┏━━
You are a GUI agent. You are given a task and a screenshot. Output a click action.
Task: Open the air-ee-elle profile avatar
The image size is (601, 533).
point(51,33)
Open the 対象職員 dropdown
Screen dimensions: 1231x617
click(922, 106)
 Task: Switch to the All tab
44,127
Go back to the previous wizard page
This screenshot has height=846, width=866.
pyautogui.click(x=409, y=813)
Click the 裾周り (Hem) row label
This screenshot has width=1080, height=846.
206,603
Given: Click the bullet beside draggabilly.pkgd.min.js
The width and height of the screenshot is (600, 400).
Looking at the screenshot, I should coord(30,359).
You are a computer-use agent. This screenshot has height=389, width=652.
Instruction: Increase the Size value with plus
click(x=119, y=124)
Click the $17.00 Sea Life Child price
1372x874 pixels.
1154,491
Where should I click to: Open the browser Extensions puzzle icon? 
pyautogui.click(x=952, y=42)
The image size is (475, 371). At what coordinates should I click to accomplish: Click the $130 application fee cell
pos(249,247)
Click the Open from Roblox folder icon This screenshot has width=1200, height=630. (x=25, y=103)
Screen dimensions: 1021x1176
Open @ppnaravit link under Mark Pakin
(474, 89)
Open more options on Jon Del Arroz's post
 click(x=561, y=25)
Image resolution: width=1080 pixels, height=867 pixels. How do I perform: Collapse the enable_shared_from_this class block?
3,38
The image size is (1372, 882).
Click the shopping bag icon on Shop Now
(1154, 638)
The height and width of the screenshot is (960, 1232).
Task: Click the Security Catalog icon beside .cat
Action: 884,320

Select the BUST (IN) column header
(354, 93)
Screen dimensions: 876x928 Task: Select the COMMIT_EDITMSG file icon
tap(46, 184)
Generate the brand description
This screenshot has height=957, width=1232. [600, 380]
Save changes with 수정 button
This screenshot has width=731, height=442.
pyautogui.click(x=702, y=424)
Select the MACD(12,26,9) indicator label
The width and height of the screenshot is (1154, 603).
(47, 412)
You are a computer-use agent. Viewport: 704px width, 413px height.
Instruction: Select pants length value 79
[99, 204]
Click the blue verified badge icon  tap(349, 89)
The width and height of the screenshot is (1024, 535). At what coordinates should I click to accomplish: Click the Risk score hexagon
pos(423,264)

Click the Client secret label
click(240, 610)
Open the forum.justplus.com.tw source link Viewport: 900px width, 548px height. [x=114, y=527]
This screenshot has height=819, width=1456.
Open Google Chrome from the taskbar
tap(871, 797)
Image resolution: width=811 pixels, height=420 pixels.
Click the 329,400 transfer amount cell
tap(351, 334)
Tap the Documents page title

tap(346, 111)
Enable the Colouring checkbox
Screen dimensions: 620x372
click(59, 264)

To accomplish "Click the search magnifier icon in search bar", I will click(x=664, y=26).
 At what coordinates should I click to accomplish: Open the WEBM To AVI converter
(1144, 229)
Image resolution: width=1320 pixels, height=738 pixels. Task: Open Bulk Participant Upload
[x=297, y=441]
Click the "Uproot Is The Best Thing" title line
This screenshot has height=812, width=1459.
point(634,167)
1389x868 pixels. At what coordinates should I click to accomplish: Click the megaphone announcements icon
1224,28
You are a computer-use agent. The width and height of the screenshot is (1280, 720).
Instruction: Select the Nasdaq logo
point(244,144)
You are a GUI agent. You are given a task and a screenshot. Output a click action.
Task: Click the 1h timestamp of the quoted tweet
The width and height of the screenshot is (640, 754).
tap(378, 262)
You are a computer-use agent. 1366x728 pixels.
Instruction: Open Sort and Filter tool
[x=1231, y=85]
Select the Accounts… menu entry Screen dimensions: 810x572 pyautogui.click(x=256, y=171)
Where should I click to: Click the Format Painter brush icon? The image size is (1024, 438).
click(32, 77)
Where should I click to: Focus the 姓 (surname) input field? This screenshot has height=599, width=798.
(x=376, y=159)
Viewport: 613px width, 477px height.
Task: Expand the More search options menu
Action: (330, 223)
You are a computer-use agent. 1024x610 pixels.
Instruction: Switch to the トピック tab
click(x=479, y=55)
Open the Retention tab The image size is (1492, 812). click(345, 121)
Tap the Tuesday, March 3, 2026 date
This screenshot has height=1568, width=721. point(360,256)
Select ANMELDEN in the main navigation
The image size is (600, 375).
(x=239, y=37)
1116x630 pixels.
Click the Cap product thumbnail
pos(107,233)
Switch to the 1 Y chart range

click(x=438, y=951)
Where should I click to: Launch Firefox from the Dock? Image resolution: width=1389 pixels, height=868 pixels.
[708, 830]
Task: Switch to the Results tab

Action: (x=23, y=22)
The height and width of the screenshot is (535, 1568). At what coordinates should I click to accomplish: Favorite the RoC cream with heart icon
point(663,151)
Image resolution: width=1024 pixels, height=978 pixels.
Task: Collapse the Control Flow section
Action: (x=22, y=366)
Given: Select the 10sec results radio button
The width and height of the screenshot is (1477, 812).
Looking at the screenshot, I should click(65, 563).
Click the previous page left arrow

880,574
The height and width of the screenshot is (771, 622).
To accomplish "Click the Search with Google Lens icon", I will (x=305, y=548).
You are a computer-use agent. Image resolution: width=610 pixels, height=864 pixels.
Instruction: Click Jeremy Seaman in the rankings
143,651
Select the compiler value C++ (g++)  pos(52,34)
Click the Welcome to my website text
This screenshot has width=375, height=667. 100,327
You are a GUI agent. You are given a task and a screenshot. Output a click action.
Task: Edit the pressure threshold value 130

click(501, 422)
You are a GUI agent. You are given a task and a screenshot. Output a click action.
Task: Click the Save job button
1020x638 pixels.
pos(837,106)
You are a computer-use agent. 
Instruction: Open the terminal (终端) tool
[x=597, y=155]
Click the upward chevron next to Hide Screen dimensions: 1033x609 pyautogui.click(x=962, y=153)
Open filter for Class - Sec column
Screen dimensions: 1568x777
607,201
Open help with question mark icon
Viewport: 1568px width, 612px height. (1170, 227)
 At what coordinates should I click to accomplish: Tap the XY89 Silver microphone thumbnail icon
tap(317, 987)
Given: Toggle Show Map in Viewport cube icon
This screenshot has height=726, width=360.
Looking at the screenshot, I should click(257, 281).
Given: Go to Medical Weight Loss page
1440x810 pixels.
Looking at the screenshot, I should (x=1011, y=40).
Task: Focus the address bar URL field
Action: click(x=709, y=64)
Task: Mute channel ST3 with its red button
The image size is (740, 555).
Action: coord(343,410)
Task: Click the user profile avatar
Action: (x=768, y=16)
┗━━
§ To do:
Exact reproduction is required: output the lines from the start of the entries above through the line with "You are a computer-use agent. Viewport: 704px".

§ Exercise response:
You are a GUI agent. You are given a task and a screenshot. Output a click action.
Task: Open the air-ee-elle profile avatar
The image size is (601, 533).
point(51,33)
Open the 対象職員 dropdown
Screen dimensions: 1231x617
click(922, 106)
 Task: Switch to the All tab
44,127
Go back to the previous wizard page
This screenshot has height=846, width=866.
pyautogui.click(x=409, y=813)
Click the 裾周り (Hem) row label
This screenshot has width=1080, height=846.
206,603
Given: Click the bullet beside draggabilly.pkgd.min.js
The width and height of the screenshot is (600, 400).
Looking at the screenshot, I should coord(30,359).
You are a computer-use agent. This screenshot has height=389, width=652.
Instruction: Increase the Size value with plus
click(x=119, y=124)
Click the $17.00 Sea Life Child price
1372x874 pixels.
1154,491
Where should I click to: Open the browser Extensions puzzle icon? 
pyautogui.click(x=952, y=42)
The image size is (475, 371). At what coordinates should I click to accomplish: Click the $130 application fee cell
pos(249,247)
Click the Open from Roblox folder icon This screenshot has width=1200, height=630. (x=25, y=103)
Screen dimensions: 1021x1176
Open @ppnaravit link under Mark Pakin
(474, 89)
Open more options on Jon Del Arroz's post
 click(x=561, y=25)
Image resolution: width=1080 pixels, height=867 pixels. How do I perform: Collapse the enable_shared_from_this class block?
3,38
The image size is (1372, 882).
Click the shopping bag icon on Shop Now
(1154, 638)
The height and width of the screenshot is (960, 1232).
Task: Click the Security Catalog icon beside .cat
Action: 884,320

Select the BUST (IN) column header
(354, 93)
Screen dimensions: 876x928 Task: Select the COMMIT_EDITMSG file icon
tap(46, 184)
Generate the brand description
This screenshot has height=957, width=1232. [600, 380]
Save changes with 수정 button
This screenshot has width=731, height=442.
pyautogui.click(x=702, y=424)
Select the MACD(12,26,9) indicator label
The width and height of the screenshot is (1154, 603).
(47, 412)
You are a computer-use agent. Viewport: 704px width, 413px height.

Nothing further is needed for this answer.